Directive » Which entries below contain the word "nude"? Identify each one and copy its full line.

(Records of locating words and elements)
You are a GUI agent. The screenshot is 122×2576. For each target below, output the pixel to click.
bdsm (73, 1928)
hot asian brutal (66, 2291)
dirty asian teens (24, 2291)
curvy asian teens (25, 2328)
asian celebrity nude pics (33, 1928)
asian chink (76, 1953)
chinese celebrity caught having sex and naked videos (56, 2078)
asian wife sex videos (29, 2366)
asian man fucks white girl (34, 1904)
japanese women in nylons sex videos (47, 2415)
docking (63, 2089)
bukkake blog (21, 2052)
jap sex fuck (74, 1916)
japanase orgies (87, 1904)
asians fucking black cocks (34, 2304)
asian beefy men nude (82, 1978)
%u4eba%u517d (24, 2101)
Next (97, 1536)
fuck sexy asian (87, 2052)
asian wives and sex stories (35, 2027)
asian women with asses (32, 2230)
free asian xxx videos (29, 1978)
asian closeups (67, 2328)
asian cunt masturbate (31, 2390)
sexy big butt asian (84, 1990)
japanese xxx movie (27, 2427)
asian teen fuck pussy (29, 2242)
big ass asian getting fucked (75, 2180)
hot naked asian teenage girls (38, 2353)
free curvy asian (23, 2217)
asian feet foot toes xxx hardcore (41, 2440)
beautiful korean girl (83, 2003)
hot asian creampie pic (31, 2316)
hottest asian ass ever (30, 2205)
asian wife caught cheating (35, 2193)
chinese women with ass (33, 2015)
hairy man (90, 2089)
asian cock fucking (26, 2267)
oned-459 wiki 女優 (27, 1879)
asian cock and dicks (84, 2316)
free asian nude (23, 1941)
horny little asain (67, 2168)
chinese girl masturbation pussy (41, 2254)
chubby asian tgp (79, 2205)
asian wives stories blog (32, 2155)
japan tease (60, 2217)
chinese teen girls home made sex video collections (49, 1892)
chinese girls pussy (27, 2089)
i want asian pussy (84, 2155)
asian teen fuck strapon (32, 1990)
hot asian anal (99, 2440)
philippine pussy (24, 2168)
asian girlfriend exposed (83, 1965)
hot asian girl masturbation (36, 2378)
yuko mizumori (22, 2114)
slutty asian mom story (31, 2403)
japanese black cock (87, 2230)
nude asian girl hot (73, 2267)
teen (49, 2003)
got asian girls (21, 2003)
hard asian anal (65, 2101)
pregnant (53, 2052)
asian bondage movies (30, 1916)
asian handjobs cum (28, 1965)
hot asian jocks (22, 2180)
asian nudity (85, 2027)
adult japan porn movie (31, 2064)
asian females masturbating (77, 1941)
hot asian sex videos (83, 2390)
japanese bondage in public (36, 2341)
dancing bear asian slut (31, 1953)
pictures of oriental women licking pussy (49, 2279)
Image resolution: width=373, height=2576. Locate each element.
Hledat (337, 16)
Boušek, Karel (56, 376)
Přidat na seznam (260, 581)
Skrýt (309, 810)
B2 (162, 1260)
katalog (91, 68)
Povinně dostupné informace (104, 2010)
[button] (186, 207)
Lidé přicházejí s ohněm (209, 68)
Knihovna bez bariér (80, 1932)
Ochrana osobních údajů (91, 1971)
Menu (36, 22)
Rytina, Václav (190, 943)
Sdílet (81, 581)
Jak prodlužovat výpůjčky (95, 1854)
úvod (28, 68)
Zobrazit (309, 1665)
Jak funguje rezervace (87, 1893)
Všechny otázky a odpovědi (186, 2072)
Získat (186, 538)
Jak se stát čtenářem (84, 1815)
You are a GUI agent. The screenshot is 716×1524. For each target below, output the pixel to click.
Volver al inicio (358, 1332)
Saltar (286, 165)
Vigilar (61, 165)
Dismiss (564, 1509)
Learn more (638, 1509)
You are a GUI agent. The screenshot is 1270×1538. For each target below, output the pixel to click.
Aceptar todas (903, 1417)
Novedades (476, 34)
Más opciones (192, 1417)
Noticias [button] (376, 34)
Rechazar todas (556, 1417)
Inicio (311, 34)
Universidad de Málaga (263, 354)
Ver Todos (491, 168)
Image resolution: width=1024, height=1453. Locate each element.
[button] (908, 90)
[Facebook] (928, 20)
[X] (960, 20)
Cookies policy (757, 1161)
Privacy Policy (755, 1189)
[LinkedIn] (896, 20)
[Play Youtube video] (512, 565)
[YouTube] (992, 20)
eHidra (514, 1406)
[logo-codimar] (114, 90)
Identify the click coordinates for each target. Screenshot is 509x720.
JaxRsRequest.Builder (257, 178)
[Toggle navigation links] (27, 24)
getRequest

Worked solution »
asian celebrity nude pics (33, 1928)
asian beefy men nude (82, 1978)
free asian nude (23, 1941)
nude asian girl hot (73, 2267)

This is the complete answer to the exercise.